Nadie parece prestar atención al aire pesado, irrespirable, ni al olor ácido que lo impregna todo,
se mastica, quema los ojos y la garganta. Los oroyinos me dicen que a la larga uno se
acostumbra a los “gases”, como le llaman, una combinación de plomo, arsénico y dióxido de
azufre, entre otros contaminantes que emite la fundición. El humo queda atrapado entre las
laderas de los cerros donde se agolpa, caótica, la ciudad.
Hugo Villa es neurólogo y trabaja en La Oroya desde hace 25 años. Me recibe en el hospital
Essalud, donde se atienden los obreros de la fundición y sus familias, pero me pide discreción y
me conduce a una sala alejada del paso del público.
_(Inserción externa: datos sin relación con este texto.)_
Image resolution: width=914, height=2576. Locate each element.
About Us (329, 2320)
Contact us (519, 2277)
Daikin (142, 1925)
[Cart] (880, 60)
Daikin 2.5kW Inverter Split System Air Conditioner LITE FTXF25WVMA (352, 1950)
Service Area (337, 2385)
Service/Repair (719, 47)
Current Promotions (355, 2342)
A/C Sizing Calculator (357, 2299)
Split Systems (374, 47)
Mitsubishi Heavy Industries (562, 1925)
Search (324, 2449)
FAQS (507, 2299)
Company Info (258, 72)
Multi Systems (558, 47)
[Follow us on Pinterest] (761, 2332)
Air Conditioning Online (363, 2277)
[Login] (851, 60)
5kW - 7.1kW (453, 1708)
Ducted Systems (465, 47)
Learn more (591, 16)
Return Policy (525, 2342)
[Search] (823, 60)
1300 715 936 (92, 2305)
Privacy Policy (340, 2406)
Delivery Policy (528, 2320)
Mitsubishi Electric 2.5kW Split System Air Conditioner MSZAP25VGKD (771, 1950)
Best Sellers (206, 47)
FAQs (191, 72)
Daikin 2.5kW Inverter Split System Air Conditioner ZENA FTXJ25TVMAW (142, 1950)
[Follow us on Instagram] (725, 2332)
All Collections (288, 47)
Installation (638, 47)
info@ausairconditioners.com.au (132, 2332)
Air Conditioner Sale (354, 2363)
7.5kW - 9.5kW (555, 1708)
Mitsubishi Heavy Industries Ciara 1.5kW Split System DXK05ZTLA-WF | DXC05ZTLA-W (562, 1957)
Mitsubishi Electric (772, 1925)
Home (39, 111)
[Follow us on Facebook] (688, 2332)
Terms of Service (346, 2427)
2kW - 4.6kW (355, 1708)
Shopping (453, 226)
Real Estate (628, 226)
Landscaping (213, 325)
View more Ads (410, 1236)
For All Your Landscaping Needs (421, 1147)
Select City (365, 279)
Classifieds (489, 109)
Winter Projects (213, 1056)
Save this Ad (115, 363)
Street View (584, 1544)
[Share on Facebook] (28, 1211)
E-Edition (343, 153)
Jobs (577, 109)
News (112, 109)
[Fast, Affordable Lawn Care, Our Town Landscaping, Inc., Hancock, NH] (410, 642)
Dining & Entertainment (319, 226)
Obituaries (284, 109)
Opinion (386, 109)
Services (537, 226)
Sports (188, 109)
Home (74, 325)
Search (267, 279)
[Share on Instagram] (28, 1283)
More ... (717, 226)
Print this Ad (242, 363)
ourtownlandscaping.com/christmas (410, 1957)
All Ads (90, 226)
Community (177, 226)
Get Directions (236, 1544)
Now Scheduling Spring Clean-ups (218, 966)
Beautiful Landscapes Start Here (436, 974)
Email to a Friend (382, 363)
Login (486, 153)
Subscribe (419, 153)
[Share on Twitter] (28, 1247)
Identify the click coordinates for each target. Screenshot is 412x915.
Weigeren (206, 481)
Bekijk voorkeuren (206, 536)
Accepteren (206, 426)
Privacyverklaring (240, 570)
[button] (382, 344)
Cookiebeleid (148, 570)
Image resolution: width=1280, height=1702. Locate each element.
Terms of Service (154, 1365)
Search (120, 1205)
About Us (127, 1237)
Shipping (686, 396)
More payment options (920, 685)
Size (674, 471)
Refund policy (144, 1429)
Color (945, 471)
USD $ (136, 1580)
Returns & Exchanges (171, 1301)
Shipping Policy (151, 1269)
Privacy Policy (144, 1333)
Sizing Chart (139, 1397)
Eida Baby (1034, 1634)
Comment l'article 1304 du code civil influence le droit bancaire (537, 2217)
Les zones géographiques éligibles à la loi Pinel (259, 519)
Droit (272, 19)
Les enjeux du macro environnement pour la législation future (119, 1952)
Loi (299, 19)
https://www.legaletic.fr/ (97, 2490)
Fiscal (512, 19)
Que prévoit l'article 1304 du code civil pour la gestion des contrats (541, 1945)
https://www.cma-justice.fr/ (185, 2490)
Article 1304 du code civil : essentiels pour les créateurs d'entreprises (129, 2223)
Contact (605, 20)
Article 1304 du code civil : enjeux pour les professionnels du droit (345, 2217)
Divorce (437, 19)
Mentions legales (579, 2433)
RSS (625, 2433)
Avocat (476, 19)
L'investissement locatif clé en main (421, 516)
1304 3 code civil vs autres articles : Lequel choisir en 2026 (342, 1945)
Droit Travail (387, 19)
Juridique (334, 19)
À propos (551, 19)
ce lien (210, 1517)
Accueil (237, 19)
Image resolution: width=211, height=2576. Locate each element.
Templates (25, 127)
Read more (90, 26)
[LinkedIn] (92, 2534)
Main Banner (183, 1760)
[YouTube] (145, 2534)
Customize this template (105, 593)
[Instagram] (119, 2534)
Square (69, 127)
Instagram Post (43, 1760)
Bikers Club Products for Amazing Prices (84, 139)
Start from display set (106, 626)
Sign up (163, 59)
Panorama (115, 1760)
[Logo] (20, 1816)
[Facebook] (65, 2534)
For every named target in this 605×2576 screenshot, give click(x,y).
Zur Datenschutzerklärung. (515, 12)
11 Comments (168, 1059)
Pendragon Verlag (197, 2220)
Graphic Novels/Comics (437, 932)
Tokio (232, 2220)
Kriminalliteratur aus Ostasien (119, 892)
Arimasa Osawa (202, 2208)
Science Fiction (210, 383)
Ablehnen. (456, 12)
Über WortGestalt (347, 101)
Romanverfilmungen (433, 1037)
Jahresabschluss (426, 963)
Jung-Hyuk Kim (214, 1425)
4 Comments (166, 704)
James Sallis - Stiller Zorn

El médico se ha unido a los grupos que
reclaman que Doe Run cumpla con el plan de mitigación ambiental al que se comprometió
cuando compró el complejo hace ocho años. Pero quienes se atreven a hacer ese reclamo, dice
Villa, son rápidamente señalados por los trabajadores del sindicato como “traidores”. “Quien
habla del problema de salud está yendo contra la fuente de trabajo”, me explica el médico en
baja voz, igual que Paulina. Por esta razón, según Villa, los padres no preguntan sobre el plomo
cuando llevan a sus niños al hospital. Tampoco expresan preocupación. “Es como si tuvieran
miedo”, dice Villa, “me siento frustrado, impotente. Me da rabia. En 15 ó 20 años toda una
generación va a tener problemas de desarrollo psicomotor”.